Every entry in this listing should be written out exactly.

#### Exercise material

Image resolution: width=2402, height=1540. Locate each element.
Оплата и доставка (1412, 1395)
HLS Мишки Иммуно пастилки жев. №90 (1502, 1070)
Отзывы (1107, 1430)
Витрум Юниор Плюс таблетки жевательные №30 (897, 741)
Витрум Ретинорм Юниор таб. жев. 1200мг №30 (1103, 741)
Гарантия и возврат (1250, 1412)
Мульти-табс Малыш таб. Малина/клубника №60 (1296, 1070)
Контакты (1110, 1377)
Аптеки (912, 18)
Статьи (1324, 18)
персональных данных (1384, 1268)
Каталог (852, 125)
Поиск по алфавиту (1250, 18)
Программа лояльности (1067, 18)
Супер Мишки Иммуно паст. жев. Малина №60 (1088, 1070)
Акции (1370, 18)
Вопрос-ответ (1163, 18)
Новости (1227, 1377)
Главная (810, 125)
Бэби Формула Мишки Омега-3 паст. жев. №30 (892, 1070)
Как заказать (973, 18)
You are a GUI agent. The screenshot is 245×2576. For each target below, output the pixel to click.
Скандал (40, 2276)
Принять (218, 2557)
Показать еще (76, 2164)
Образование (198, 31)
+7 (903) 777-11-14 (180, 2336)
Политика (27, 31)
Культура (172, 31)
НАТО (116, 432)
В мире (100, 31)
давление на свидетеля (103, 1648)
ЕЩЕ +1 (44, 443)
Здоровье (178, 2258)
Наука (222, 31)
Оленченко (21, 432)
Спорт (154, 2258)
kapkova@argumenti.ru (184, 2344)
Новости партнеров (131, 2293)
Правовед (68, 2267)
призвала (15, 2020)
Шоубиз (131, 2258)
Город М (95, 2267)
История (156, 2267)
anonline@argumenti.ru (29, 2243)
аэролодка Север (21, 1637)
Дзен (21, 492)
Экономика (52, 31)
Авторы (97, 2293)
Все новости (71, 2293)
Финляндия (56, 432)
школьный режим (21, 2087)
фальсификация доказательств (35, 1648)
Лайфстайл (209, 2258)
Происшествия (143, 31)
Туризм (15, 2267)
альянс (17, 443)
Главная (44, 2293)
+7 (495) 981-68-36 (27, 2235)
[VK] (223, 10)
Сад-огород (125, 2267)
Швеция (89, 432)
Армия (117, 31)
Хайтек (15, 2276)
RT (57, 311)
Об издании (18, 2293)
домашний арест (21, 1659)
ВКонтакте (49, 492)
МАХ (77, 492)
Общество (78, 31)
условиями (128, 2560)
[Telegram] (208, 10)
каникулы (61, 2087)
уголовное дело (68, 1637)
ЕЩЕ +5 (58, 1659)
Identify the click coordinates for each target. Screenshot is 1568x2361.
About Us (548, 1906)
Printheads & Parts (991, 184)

########

> _Answer area_:
Image resolution: width=2402, height=1540. Locate each element.
Оплата и доставка (1412, 1395)
HLS Мишки Иммуно пастилки жев. №90 (1502, 1070)
Отзывы (1107, 1430)
Витрум Юниор Плюс таблетки жевательные №30 (897, 741)
Витрум Ретинорм Юниор таб. жев. 1200мг №30 (1103, 741)
Гарантия и возврат (1250, 1412)
Мульти-табс Малыш таб. Малина/клубника №60 (1296, 1070)
Контакты (1110, 1377)
Аптеки (912, 18)
Статьи (1324, 18)
персональных данных (1384, 1268)
Каталог (852, 125)
Поиск по алфавиту (1250, 18)
Программа лояльности (1067, 18)
Супер Мишки Иммуно паст. жев. Малина №60 (1088, 1070)
Акции (1370, 18)
Вопрос-ответ (1163, 18)
Новости (1227, 1377)
Главная (810, 125)
Бэби Формула Мишки Омега-3 паст. жев. №30 (892, 1070)
Как заказать (973, 18)
You are a GUI agent. The screenshot is 245×2576. For each target below, output the pixel to click.
Скандал (40, 2276)
Принять (218, 2557)
Показать еще (76, 2164)
Образование (198, 31)
+7 (903) 777-11-14 (180, 2336)
Политика (27, 31)
Культура (172, 31)
НАТО (116, 432)
В мире (100, 31)
давление на свидетеля (103, 1648)
ЕЩЕ +1 (44, 443)
Здоровье (178, 2258)
Наука (222, 31)
Оленченко (21, 432)
Спорт (154, 2258)
kapkova@argumenti.ru (184, 2344)
Новости партнеров (131, 2293)
Правовед (68, 2267)
призвала (15, 2020)
Шоубиз (131, 2258)
Город М (95, 2267)
История (156, 2267)
anonline@argumenti.ru (29, 2243)
аэролодка Север (21, 1637)
Дзен (21, 492)
Экономика (52, 31)
Авторы (97, 2293)
Все новости (71, 2293)
Финляндия (56, 432)
школьный режим (21, 2087)
фальсификация доказательств (35, 1648)
Лайфстайл (209, 2258)
Происшествия (143, 31)
Туризм (15, 2267)
альянс (17, 443)
Главная (44, 2293)
+7 (495) 981-68-36 (27, 2235)
[VK] (223, 10)
Сад-огород (125, 2267)
Швеция (89, 432)
Армия (117, 31)
Хайтек (15, 2276)
RT (57, 311)
Об издании (18, 2293)
домашний арест (21, 1659)
ВКонтакте (49, 492)
МАХ (77, 492)
Общество (78, 31)
условиями (128, 2560)
[Telegram] (208, 10)
каникулы (61, 2087)
уголовное дело (68, 1637)
ЕЩЕ +5 (58, 1659)
Identify the click coordinates for each target. Screenshot is 1568x2361.
About Us (548, 1906)
Printheads & Parts (991, 184)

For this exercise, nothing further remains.